====== Provided material

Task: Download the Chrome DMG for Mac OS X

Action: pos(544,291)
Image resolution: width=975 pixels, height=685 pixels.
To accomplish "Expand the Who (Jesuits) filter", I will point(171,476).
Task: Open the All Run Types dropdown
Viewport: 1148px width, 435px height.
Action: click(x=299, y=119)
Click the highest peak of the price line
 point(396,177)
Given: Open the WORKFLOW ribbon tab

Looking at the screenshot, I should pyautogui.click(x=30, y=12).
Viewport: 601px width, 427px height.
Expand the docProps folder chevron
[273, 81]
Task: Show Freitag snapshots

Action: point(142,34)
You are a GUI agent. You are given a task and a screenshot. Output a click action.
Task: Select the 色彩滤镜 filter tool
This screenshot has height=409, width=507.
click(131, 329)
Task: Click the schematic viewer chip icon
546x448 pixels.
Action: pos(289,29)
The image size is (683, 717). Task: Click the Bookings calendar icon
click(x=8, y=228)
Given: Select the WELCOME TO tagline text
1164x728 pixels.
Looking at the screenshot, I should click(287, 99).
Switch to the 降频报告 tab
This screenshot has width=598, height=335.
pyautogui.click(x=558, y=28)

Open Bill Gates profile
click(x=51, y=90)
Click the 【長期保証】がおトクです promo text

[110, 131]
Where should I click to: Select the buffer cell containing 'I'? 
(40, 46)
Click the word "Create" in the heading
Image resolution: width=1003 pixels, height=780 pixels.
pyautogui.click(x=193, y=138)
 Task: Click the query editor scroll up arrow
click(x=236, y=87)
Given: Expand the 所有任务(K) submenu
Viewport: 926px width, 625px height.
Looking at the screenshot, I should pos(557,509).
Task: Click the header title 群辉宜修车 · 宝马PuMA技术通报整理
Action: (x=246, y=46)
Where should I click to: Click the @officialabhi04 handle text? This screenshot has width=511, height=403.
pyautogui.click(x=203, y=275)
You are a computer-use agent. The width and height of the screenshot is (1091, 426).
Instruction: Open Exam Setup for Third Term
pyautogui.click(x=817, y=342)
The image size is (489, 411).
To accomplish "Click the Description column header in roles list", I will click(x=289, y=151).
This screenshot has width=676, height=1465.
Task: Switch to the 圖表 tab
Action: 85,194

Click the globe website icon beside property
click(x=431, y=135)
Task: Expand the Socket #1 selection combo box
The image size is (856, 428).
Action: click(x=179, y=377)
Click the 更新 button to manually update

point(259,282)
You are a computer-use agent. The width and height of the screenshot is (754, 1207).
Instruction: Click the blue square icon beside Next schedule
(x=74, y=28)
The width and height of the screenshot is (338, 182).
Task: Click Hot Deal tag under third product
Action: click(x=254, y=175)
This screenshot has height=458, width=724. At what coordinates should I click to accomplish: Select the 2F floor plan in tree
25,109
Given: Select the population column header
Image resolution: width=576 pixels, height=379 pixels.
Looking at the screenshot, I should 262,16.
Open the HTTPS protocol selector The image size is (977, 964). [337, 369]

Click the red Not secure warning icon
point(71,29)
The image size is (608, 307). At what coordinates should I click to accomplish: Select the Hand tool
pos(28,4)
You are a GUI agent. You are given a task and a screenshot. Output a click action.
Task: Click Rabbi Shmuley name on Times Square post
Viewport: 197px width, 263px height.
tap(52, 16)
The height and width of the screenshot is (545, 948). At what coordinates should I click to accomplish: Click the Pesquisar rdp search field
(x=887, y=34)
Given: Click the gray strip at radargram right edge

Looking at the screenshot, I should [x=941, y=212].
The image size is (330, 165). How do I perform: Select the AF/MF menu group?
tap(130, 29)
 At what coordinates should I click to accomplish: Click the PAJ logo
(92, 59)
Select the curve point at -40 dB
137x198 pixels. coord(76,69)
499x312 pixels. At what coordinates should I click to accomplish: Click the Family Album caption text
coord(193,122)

============

» Exercise brief
Starting with the first line of the entries, transcribe every line up to and including the one with "Task: Open the All Run Types dropdown".

» Response area
Task: Download the Chrome DMG for Mac OS X

Action: pos(544,291)
Image resolution: width=975 pixels, height=685 pixels.
To accomplish "Expand the Who (Jesuits) filter", I will point(171,476).
Task: Open the All Run Types dropdown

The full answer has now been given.